Quote exactly and only this range of lines in the data below: the line that holds "07/31 - 08/07 (17, 288)" to the line that holds "06/19 - 06/26 (17, 309)", both included.

Collected data entries:
Content starts
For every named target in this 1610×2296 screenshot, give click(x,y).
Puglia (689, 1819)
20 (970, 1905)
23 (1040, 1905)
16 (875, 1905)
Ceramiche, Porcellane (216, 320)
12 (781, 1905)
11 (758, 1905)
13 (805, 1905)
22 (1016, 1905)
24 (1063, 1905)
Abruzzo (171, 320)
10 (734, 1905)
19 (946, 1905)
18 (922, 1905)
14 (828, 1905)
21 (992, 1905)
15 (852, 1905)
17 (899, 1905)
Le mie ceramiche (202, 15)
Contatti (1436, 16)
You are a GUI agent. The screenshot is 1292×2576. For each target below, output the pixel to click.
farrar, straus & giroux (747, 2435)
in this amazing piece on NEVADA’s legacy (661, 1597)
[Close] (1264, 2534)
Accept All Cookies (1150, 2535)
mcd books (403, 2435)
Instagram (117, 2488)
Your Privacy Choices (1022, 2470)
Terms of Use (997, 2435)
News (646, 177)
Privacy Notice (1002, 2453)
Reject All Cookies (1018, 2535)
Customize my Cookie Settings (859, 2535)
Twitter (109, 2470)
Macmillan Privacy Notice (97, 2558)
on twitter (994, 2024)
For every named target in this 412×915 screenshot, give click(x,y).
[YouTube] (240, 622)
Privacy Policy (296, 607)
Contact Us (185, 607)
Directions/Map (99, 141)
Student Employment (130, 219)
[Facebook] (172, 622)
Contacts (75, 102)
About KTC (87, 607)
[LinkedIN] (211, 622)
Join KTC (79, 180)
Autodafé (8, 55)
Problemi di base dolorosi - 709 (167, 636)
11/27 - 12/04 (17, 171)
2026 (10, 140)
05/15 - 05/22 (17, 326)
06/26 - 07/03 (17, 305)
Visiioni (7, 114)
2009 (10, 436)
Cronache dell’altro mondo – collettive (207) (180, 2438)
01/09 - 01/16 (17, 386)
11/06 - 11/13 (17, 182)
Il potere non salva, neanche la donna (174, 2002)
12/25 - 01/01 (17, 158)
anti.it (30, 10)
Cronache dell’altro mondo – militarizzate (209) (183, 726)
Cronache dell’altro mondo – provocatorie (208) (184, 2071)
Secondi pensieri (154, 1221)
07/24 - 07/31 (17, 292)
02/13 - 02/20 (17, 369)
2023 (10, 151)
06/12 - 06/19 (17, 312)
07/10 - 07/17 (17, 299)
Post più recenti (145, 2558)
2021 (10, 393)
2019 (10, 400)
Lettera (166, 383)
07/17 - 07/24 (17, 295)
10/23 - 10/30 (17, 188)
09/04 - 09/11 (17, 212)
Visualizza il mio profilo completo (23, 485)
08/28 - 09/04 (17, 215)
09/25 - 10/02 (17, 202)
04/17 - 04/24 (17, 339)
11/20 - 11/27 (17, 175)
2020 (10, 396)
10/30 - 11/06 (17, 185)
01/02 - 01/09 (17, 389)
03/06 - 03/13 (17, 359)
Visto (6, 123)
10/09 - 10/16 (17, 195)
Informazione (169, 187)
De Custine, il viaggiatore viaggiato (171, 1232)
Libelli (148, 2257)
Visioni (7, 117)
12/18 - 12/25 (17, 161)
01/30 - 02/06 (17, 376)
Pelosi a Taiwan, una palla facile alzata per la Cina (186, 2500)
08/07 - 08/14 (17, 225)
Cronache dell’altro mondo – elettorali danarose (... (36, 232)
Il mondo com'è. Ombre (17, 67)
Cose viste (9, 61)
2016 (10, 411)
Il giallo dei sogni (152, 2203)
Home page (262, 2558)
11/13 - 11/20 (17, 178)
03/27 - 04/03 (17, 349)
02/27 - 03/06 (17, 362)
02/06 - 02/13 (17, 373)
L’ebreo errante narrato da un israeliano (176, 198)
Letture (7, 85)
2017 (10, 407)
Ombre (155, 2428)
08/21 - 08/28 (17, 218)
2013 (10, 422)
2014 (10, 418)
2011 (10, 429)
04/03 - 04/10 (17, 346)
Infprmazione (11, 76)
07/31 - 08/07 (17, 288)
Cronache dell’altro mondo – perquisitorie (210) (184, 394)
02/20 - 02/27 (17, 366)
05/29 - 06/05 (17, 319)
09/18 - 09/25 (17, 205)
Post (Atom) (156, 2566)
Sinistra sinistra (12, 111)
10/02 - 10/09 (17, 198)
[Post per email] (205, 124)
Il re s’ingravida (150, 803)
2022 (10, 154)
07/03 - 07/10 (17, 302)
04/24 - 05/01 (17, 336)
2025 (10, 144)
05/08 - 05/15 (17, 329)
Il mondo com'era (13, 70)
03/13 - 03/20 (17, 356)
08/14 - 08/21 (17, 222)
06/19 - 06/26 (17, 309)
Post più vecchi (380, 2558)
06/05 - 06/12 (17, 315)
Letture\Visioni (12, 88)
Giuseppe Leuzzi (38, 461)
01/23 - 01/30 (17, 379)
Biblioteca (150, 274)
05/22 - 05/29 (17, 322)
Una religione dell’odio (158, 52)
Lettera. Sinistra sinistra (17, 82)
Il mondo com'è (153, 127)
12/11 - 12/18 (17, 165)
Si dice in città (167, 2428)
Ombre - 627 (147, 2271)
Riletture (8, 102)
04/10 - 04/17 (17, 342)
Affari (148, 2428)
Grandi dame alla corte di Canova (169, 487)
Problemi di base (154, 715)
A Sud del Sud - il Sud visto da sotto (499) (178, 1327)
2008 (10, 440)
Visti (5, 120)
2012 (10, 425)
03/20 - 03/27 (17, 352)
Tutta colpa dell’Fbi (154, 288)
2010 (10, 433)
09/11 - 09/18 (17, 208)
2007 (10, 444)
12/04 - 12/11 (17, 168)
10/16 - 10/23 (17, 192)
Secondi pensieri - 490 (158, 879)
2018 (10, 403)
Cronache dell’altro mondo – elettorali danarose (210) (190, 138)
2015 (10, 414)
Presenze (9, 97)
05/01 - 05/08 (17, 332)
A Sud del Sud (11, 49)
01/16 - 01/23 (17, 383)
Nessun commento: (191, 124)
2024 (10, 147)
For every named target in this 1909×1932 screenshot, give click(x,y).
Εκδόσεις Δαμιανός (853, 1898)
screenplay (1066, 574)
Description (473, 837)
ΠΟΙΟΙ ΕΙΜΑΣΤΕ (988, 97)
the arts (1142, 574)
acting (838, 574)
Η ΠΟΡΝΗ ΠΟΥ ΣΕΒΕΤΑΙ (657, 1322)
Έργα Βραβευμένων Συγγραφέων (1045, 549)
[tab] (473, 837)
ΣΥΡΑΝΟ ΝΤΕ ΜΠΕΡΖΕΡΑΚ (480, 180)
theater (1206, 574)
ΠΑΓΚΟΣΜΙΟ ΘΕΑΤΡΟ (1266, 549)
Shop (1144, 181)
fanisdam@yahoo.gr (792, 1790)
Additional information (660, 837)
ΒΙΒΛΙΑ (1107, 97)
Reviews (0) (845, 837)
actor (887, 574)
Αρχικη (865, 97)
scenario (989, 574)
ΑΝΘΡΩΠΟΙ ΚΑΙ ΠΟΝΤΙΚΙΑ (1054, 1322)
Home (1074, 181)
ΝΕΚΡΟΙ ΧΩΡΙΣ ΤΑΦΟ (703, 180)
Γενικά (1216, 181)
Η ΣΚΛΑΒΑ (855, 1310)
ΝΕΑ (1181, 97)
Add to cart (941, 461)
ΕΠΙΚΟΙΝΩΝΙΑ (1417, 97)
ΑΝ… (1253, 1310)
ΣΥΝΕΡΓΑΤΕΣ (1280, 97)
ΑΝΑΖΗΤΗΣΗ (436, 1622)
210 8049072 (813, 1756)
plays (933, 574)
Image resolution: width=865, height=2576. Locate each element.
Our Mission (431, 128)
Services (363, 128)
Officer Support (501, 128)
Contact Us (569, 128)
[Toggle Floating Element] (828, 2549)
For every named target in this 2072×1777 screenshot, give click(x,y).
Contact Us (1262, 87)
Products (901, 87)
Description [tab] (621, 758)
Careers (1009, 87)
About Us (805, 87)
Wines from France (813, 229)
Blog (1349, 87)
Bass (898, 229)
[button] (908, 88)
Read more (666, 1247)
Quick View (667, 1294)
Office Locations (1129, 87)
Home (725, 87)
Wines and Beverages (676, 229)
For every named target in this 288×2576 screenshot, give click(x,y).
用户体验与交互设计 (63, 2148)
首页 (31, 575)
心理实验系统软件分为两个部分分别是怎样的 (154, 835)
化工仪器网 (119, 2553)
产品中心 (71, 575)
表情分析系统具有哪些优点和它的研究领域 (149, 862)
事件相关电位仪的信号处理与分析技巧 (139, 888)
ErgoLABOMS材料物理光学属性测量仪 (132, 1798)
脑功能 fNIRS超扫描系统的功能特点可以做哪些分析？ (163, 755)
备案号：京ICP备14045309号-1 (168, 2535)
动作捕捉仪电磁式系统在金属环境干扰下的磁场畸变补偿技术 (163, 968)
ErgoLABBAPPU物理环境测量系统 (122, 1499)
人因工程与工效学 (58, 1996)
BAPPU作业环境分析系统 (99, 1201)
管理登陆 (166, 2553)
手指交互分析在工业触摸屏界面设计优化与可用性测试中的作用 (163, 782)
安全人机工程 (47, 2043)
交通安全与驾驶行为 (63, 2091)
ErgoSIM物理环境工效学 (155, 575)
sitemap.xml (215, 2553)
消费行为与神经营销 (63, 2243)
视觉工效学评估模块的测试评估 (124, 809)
Content ends
The answer
07/31 - 08/07 (17, 288)
Cronache dell’altro mondo – perquisitorie (210) (184, 394)
02/20 - 02/27 (17, 366)
05/29 - 06/05 (17, 319)
09/18 - 09/25 (17, 205)
Post (Atom) (156, 2566)
Sinistra sinistra (12, 111)
10/02 - 10/09 (17, 198)
[Post per email] (205, 124)
Il re s’ingravida (150, 803)
2022 (10, 154)
07/03 - 07/10 (17, 302)
04/24 - 05/01 (17, 336)
2025 (10, 144)
05/08 - 05/15 (17, 329)
Il mondo com'era (13, 70)
03/13 - 03/20 (17, 356)
08/14 - 08/21 (17, 222)
06/19 - 06/26 (17, 309)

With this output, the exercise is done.